Of course, there are plenty of others who embraced Trump because they thought it would ensure their political survival. Now they don’t, and they want to bail. Political survival is an understandable instinct. No one wants to be associated with the guy who thinks it’s okay to grab a woman’s crotch without asking. Plus, there’s Congress to think about. If Trump is going down, Republicans don’t want their majorities in the House and Senate to go with him.

If You Suddenly Have a Problem, You’re Too Late

But what about the millions of voters who still support Trump, no matter what he says? House Speaker Paul Ryan was greeted with a mix of cheers and boos in his own district at an event over the weekend that both Trump and Pence were slated to attend. Ryan disinvited Trump, saying he was “sickened” by the nominee’s comments caught on tape. But while Ryan spoke, some in the audience jeered at him, yelling, “Shame on you!” and “Donald Trump!”

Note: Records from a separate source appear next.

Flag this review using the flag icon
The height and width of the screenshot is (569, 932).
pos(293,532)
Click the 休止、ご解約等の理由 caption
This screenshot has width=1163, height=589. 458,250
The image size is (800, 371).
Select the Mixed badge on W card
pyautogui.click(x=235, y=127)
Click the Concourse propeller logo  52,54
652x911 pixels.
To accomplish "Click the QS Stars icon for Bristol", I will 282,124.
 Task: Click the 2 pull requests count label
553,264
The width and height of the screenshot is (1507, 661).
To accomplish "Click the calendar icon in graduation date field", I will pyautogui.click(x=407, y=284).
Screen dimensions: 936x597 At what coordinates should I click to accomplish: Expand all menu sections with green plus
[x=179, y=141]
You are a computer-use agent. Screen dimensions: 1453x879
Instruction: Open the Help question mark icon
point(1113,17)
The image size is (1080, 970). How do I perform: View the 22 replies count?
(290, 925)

It might be that most GOP voters are not as disgusted with Trump as their politicians are. A hastily conducted Politico/Morning Consult poll over the weekend showed just 39 percent of GOP voters thought Trump should withdraw from the race, while 74 percent said Republican Party leaders should continue to support the nominee.

For politicians who have bitten the bullet and endorsed Trump, disowning him now risks fierce backlash from Trump supporters. That’s understandable. Consider poor Ted Cruz. Having changed his mind about Trump just weeks ago, endorsing him under intense pressure from donors and GOP officials, Cruz has no good options now. He is reviled by both sides, and if he changes his mind again he will be finished. He has to stick with Trump no matter what fresh horrors come to light.

The fact is, if you’re a GOP officeholder and you didn’t realize until this past weekend that Trump isn’t fit to be president, you’ve done a great disservice to voters. You should have known better. The time to have denounced Trump was months ago, when it mattered, and if you missed it, you missed it. The best you can do now is apologize and hope for the best.

For those Republicans who never endorsed Trump, this weekend was a bittersweet vindication. Their party might be coming apart at the seams, but they can still look voters in eye when this is all over and talk about conservative principles with a straight face. They will be the ones to rebuild the party after Trump. Many of the others won’t make it, no matter how madly they scramble. There are only so many lifeboats on the Titanic. But there are plenty of deck chairs to rearrange.